Inspired by the recent release of a movie by the same name, I decided to read the book before I went to see the movie in theaters... only to discover I was too late to see it in theaters, and I'll have to wait until it's released on TV, acquired by the local public library, or available to stream through Netflix or Amazon. *sigh* First-world problems.
I think this book has one of the most captivating opening scenes I've ever had the pleasure of reading - or at least, the most captivating opening scene I've had the pleasure of reading recently.
It was a dark, blustery afternoon in spring, and the city of London was chasing a small mining town across the dried-out bed of the old North Sea.
That opening line, that right there, had me hooked. Even if I had not gone on to read the next line immediately (and I'd be a fool if I hadn't) I think I would have been dwelling on the world conjured by that line for many hours afterward. This opening line sets the world, the pacing, the mood, and even the theme of the entire book, and I am in awe of the mastery on display here.
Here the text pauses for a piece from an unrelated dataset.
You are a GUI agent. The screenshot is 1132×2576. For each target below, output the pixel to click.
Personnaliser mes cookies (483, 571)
(I think you might already be able to see where this is going. You can skip down to the star rating if you're getting impatient with my gushing.)
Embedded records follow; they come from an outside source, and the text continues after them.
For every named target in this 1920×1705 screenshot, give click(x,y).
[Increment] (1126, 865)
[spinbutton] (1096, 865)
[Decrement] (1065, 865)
After that opening line, I had high hopes for the rest of the book, including the characters, and they did no disappoint. Each character was vivid and alive, with their own opinions and biases (which is actually one of the book's many themes) and motivations for doing things. It's fantastic. The dialogue was, I think, a little lackluster in places, and there were times when the narrative would switch abruptly from past to present tense, and that was disorienting, often jarring me out of the the book entirely as I tried to understand what I was reading. That said, it's possible it's one of those things I will appreciate more when I go back and read it a second time.
One of the things I appreciate especially about this book is that, even though it's the first book in a series, it's a contained narrative, and can be read as a stand-alone story (which I did). The ending is open, so you can definitely see where a sequel can hook up with it, but it's like a truck with a trailer hitch. The hook is available, but it doesn't need another book to finish the story it started telling. The truck can be used as a truck, and it doesn't need the trailer to function.
If you like the worldbuilding and description of Tolkien and the pacing of Harry Potter, then I think you'll like Mortal Engines. It's very post-apocalyptic, but that's not the plot, it's the setting. It's in the background, and it has its fingers in every pie, but it's a flavor, not the whole dish.
Now, before I let these analogies run away with me:
I'm giving this book 4 our of 5 stars, because of those moments where I was jarred out of the narrative. The world and the characters were so vivid, they drew me back in, but I shouldn't need to rely on books to draw me back in - I would like to not be jarred out in the first place.
Onward to more books and more worlds!